When a team has sustained success, other NFL franchises want to know why and how. Happens every year. With each coaching change -- and there were six -- owners and general managers often try to pick the pockets of the league's most successful teams by hiring away their assistants.

It's happened with multiple teams interviewing Seahawks coordinators Dan Quinn and Darrell Bevell. It's happened with more teams speaking with Broncos offensive coordinator Adam Gase and Patriots offensive coordinator Josh McDaniels. Every team playing Sunday has an assistant with an interview request for a head-coaching job.

Except one.

"I don't understand why our guys are not part of this process," Packers coach Mike McCarthy told me during the bye week before preparation began for Sunday's showdown with the Cowboys with a chance to advance to the NFC title game.

Once again, the Packers received no interview requests for offensive coordinator Tom Clements, defensive coordinator Dom Capers, or assistant head coach and linebackers coach Winston Moss.

It's always this way. Green Bay's assistants are never "hot" names, despite their continued success with homegrown players.

I wondered why. So did McCarthy, who simply wants his assistants to have the opportunity for advancement.

"I'm just stating the obvious," McCarthy said. "We're a very successful football program and you're going into your ninth year and you look around -- it's just really about opportunities. We have a lot of very good coaches here. We have a draft-and-develop program, we take a high majority of our players from college, they're coached. We've been very successful here. Opportunities come from that. It just surprises me there haven't been more opportunities for our coaching staff for head coaching positions."

Since McCarthy took over in Green Bay, his Packers have won a Super Bowl, earned eight or more wins in all but one season, and made the playoffs seven times. Most of those season included Clements, Capers and Moss.

Each of the assistants, according to McCarthy, can command a room and lead. Clements has earned praise for his work with Aaron Rodgers, and McCarthy notes, "He's been with Aaron since Day 1. Look at our offense, we're a pretty offense." Capers has remade the defense this year, and has plenty of head coaching experience. And Moss, though far more under-the-radar, has a key role for the Packers.

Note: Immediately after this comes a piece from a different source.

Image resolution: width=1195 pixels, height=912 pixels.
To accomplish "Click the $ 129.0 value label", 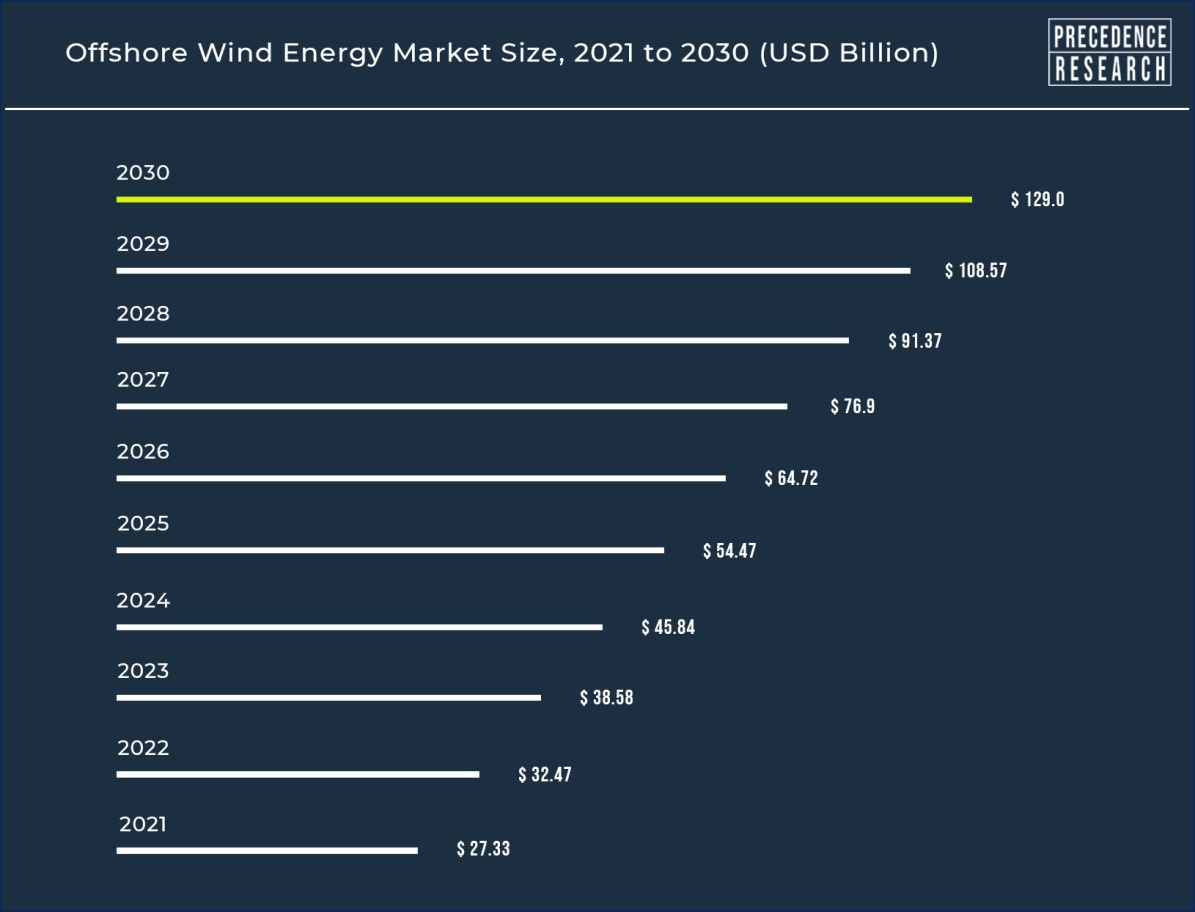I will coord(1037,199).
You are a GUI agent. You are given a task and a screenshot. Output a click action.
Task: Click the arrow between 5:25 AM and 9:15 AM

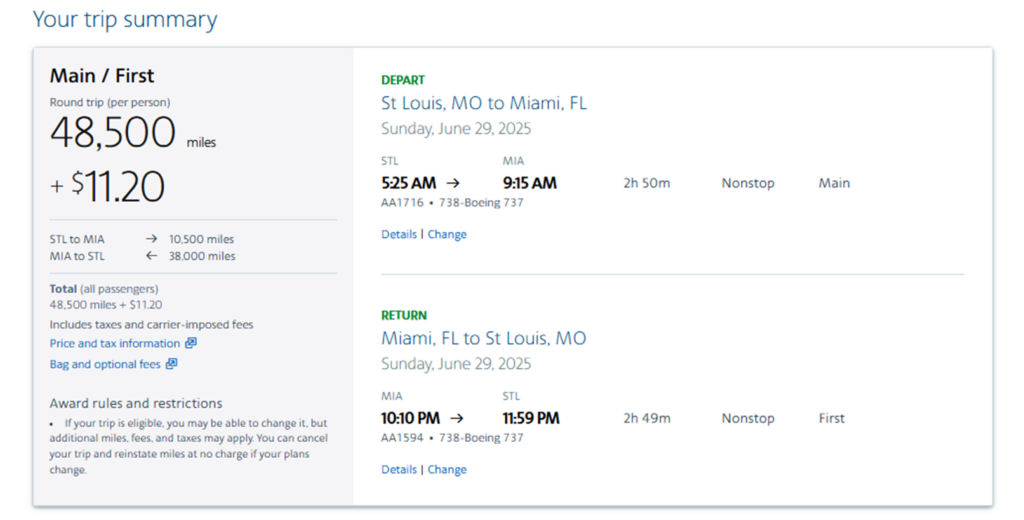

Fritz Pollard Alliance chairman John Wooten said "Winston does all the discipline." Added McCarthy, "He has a great rapport with the players. That's his strongest attribute, his ability to communicate."

Yet no one wants to talk to them. Perhaps they aren't exciting, and maybe none would win an introductory press conference. Neither, by the way, did McCarthy, and that's worked out OK. The coach doesn't fault the process. He said the league does a good job of getting assistants ready and in the spotlight.

It just hasn't helped his guys. At least, not yet.